**Aim of the exercise**. Copy the following records, reproducing every line without any change.

Records excerpted from a collection:
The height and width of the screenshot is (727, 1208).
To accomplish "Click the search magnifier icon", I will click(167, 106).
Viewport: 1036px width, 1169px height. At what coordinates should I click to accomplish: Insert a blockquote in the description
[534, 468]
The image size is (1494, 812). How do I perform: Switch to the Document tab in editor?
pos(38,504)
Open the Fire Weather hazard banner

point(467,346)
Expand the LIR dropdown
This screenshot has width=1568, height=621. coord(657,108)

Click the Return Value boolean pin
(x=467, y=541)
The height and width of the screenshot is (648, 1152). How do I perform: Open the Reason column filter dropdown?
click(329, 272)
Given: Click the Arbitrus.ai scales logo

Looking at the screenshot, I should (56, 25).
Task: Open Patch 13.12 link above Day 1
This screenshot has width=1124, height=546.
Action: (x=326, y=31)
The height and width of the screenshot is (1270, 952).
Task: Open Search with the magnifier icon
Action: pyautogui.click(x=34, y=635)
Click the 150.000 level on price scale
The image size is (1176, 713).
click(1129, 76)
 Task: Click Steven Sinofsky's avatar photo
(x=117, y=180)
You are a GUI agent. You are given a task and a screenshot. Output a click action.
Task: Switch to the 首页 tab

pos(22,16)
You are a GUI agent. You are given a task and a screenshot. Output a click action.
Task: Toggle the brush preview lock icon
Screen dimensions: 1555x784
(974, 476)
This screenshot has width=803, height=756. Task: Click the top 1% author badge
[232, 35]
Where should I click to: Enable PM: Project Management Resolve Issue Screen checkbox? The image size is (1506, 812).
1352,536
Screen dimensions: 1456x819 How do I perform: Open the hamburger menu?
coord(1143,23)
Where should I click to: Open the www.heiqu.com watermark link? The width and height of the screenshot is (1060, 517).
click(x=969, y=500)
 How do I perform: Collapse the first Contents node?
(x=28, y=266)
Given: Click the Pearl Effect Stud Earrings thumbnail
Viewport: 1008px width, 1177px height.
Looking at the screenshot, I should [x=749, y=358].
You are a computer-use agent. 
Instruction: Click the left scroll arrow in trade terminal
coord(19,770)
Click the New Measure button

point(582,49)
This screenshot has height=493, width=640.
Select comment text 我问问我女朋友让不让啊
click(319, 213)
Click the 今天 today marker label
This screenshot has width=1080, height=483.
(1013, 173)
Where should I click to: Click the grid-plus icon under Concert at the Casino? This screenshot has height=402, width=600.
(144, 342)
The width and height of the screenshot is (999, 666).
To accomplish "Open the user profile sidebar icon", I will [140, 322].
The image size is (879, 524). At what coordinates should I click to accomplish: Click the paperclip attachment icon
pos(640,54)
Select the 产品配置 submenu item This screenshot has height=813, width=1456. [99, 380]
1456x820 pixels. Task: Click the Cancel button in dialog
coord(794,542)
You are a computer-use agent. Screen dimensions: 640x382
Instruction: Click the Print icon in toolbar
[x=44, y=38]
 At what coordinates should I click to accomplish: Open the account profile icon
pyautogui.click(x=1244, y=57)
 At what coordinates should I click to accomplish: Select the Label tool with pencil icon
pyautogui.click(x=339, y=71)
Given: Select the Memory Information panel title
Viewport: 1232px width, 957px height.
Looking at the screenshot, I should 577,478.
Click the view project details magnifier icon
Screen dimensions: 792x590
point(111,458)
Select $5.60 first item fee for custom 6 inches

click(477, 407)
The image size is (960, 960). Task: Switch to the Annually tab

**Finished task**.
The height and width of the screenshot is (727, 1208).
To accomplish "Click the search magnifier icon", I will click(167, 106).
Viewport: 1036px width, 1169px height. At what coordinates should I click to accomplish: Insert a blockquote in the description
[534, 468]
The image size is (1494, 812). How do I perform: Switch to the Document tab in editor?
pos(38,504)
Open the Fire Weather hazard banner

point(467,346)
Expand the LIR dropdown
This screenshot has width=1568, height=621. coord(657,108)

Click the Return Value boolean pin
(x=467, y=541)
The height and width of the screenshot is (648, 1152). How do I perform: Open the Reason column filter dropdown?
click(329, 272)
Given: Click the Arbitrus.ai scales logo

Looking at the screenshot, I should (56, 25).
Task: Open Patch 13.12 link above Day 1
This screenshot has width=1124, height=546.
Action: (x=326, y=31)
The height and width of the screenshot is (1270, 952).
Task: Open Search with the magnifier icon
Action: pyautogui.click(x=34, y=635)
Click the 150.000 level on price scale
The image size is (1176, 713).
click(1129, 76)
 Task: Click Steven Sinofsky's avatar photo
(x=117, y=180)
You are a GUI agent. You are given a task and a screenshot. Output a click action.
Task: Switch to the 首页 tab

pos(22,16)
You are a GUI agent. You are given a task and a screenshot. Output a click action.
Task: Toggle the brush preview lock icon
Screen dimensions: 1555x784
(974, 476)
This screenshot has width=803, height=756. Task: Click the top 1% author badge
[232, 35]
Where should I click to: Enable PM: Project Management Resolve Issue Screen checkbox? The image size is (1506, 812).
1352,536
Screen dimensions: 1456x819 How do I perform: Open the hamburger menu?
coord(1143,23)
Where should I click to: Open the www.heiqu.com watermark link? The width and height of the screenshot is (1060, 517).
click(x=969, y=500)
 How do I perform: Collapse the first Contents node?
(x=28, y=266)
Given: Click the Pearl Effect Stud Earrings thumbnail
Viewport: 1008px width, 1177px height.
Looking at the screenshot, I should [x=749, y=358].
You are a computer-use agent. 
Instruction: Click the left scroll arrow in trade terminal
coord(19,770)
Click the New Measure button

point(582,49)
This screenshot has height=493, width=640.
Select comment text 我问问我女朋友让不让啊
click(319, 213)
Click the 今天 today marker label
This screenshot has width=1080, height=483.
(1013, 173)
Where should I click to: Click the grid-plus icon under Concert at the Casino? This screenshot has height=402, width=600.
(144, 342)
The width and height of the screenshot is (999, 666).
To accomplish "Open the user profile sidebar icon", I will [140, 322].
The image size is (879, 524). At what coordinates should I click to accomplish: Click the paperclip attachment icon
pos(640,54)
Select the 产品配置 submenu item This screenshot has height=813, width=1456. [99, 380]
1456x820 pixels. Task: Click the Cancel button in dialog
coord(794,542)
You are a computer-use agent. Screen dimensions: 640x382
Instruction: Click the Print icon in toolbar
[x=44, y=38]
 At what coordinates should I click to accomplish: Open the account profile icon
pyautogui.click(x=1244, y=57)
 At what coordinates should I click to accomplish: Select the Label tool with pencil icon
pyautogui.click(x=339, y=71)
Given: Select the Memory Information panel title
Viewport: 1232px width, 957px height.
Looking at the screenshot, I should 577,478.
Click the view project details magnifier icon
Screen dimensions: 792x590
point(111,458)
Select $5.60 first item fee for custom 6 inches

click(477, 407)
The image size is (960, 960). Task: Switch to the Annually tab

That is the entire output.